[Sqlrelay-discussion] Dynamic cursors patch

SourceForge Headquarters 1320 Columbia Street Suite 310 San Diego, CA 92101 +1 (858) 422-6466

My first attempt at this email was caught by the spam filter due to size.
Here's some photo bucket links to the graphs.

----------------------------------------------------------------------------------------------------

Just an update -- I've been using this patch on my production systems for
about a day now.  Seems to be functional, and is a big memory reduction.  I
also set my initial connections to 0 with a 60 second TTL and a
maxsessioncount of 170 so they shut down around every 5 minutes.

Before my changes, each connection proc consumed 50-100MB of memory.  After
this patch and the config change, that dropped to 15-30MB.

I believe the maxsessioncount helped a lot as well.  For some reason, our
page delivery times would steadily increase over the course of 2 hours.  My
only guess is that there is some kind of leak?  It seems that setting the
maxessioncount fixed the problem.

Here are a few Cacti graphs I use to monitor everything.  This is the
distribution of average page delivery times.  (APD)   I switched everything
over to SQL Relay right at 9:00am, and did the config change for
maxsessioncount at 11:20 and restarted both of my relay servers.  You can
see that there is a nice steady, linear increase of delivery times, but no
other statistic that I monitor shows the same relationship.

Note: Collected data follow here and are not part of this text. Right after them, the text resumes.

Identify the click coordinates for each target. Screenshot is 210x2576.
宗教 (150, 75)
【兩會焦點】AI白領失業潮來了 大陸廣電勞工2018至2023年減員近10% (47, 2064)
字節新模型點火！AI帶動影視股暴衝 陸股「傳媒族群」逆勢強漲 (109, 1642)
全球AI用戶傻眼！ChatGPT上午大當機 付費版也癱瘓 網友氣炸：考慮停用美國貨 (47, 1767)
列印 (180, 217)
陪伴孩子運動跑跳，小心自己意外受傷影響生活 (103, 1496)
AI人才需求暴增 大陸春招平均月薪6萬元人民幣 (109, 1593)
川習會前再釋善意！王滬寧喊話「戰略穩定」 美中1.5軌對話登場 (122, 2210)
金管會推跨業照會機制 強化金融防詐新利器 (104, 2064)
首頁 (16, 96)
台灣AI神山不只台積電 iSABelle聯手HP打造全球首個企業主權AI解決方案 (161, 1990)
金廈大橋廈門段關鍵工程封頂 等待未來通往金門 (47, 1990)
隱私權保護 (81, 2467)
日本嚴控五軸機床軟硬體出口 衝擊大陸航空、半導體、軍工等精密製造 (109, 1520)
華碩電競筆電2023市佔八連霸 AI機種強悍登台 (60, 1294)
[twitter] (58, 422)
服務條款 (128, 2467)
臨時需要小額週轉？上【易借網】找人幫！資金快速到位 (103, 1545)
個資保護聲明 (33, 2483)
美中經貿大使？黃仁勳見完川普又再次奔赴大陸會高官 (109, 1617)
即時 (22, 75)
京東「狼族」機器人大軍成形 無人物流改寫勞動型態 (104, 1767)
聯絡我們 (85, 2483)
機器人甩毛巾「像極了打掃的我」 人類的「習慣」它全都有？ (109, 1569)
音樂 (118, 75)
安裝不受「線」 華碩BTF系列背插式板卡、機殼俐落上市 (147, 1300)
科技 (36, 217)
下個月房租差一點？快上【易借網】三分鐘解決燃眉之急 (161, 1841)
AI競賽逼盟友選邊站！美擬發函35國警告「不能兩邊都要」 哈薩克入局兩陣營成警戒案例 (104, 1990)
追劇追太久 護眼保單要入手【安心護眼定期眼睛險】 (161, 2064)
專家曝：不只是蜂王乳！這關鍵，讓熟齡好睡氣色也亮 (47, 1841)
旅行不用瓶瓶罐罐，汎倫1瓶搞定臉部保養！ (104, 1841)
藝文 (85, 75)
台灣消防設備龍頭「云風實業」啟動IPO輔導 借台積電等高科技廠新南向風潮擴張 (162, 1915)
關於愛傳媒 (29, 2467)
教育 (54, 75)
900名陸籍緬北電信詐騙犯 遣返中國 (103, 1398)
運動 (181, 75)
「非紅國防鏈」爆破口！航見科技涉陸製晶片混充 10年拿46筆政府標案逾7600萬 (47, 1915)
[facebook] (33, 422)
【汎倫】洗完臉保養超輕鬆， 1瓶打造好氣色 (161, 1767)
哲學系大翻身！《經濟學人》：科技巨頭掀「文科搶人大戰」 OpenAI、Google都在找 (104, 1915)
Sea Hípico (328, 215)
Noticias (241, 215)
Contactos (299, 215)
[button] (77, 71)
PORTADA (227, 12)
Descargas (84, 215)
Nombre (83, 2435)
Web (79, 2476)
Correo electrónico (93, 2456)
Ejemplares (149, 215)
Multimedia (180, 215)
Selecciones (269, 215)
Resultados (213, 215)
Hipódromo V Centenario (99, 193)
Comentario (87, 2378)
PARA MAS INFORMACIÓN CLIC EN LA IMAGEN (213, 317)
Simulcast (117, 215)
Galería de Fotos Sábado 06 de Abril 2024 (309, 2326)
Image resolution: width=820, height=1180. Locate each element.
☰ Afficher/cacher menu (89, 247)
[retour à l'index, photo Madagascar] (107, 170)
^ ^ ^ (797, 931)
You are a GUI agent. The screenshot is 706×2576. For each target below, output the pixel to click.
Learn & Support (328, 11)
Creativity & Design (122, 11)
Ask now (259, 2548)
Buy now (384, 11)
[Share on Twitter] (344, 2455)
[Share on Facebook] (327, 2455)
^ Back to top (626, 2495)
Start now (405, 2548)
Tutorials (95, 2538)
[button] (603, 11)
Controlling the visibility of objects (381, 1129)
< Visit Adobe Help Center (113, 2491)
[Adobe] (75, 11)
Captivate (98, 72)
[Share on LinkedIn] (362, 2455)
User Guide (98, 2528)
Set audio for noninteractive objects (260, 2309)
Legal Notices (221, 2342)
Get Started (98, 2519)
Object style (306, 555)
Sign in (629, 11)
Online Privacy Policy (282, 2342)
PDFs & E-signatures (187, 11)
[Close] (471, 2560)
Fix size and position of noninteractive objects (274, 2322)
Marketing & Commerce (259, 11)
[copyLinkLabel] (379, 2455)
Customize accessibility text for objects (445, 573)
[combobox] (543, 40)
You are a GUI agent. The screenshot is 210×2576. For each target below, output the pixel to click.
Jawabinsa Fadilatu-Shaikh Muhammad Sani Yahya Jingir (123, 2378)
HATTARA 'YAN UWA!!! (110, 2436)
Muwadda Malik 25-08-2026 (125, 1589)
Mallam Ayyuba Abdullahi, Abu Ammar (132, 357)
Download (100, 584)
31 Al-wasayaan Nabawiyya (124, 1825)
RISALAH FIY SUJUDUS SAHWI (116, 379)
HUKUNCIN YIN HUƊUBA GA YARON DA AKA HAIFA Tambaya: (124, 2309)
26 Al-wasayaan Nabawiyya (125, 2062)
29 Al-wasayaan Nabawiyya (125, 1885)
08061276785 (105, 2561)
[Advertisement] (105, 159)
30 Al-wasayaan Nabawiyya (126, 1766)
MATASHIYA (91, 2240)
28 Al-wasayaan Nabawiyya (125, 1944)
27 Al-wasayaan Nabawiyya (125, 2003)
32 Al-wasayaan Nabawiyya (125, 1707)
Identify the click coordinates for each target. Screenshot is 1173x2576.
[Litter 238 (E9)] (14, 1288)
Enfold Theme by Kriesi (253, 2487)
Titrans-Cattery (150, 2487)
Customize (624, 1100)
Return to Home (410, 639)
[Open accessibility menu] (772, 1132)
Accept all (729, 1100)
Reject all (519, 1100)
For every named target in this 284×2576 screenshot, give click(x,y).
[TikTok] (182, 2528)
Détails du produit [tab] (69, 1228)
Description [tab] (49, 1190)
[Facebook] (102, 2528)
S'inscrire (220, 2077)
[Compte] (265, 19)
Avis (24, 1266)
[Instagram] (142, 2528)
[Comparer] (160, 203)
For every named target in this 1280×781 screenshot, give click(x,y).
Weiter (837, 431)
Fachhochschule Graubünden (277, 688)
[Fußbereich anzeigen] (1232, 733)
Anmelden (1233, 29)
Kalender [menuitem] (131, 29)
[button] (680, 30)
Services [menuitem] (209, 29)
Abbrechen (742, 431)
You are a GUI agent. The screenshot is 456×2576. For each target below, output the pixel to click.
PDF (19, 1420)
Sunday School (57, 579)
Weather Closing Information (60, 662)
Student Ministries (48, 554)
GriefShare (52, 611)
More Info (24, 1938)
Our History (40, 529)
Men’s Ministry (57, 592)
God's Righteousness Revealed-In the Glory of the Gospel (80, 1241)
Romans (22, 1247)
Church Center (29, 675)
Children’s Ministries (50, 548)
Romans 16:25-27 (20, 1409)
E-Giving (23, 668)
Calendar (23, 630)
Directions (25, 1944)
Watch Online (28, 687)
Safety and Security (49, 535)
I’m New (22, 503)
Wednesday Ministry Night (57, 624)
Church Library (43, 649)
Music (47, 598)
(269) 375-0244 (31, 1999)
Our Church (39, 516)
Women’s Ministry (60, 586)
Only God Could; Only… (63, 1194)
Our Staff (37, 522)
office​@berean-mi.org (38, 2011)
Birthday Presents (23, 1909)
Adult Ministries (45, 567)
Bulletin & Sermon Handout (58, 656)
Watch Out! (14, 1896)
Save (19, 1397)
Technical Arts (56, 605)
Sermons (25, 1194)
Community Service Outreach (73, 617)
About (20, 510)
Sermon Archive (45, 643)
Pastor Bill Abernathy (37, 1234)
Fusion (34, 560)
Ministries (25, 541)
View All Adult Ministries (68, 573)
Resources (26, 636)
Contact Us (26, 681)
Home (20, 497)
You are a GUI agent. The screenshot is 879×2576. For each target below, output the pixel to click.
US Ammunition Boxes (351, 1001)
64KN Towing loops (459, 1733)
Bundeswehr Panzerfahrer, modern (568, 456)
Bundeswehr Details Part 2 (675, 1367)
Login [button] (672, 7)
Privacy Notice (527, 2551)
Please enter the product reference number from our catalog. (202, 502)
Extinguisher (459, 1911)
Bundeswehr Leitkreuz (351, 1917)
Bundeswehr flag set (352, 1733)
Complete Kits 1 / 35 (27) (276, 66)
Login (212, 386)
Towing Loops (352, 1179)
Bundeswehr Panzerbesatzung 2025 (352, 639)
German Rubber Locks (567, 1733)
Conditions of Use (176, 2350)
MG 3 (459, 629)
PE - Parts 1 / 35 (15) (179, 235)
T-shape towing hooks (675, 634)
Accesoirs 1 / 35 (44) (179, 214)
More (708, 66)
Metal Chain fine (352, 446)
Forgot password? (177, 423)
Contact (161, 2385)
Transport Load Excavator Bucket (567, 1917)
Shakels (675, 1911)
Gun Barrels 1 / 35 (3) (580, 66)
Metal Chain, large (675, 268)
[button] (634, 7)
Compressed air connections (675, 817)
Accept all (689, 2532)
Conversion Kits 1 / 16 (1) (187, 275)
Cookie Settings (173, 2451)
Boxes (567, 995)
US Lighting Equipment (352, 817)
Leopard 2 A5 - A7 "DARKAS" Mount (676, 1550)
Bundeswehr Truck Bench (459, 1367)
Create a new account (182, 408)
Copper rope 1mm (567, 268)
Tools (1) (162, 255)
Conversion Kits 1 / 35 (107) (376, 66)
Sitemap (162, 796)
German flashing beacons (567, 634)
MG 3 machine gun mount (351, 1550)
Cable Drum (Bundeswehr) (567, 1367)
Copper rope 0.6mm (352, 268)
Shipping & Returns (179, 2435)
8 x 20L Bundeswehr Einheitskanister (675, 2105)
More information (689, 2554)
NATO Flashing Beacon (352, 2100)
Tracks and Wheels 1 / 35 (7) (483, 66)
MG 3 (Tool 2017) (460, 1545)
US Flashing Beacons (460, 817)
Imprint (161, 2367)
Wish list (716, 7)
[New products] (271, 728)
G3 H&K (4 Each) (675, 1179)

http://i1001.photobucket.com/albums/af138/cal_heldenbrand/Average_Page_Delivery_Distribution.png

During the same time frame the number of server procs increase, but doesn't
really follow the same relationship as APD.  My only conclusion here is that
it's not based on the number of concurrent clients or servers.   (I slowly
switched over to relay, one server at a time over the course of 40 minutes)

http://i1001.photobucket.com/albums/af138/cal_heldenbrand/Connections.png

Here are the number of cursors used during that time period.  I know it's
crazy, but still doens't follow any correlation to delivery times.  Note
that this is with my patch.  Without the dynamic cursors, I couldn't run
this for more than 10 minutes before crushing the servers.

http://i1001.photobucket.com/albums/af138/cal_heldenbrand/Cursors.png

To also show that the amount of traffic isn't responsible, here are the
number of queries per second over that timeframe.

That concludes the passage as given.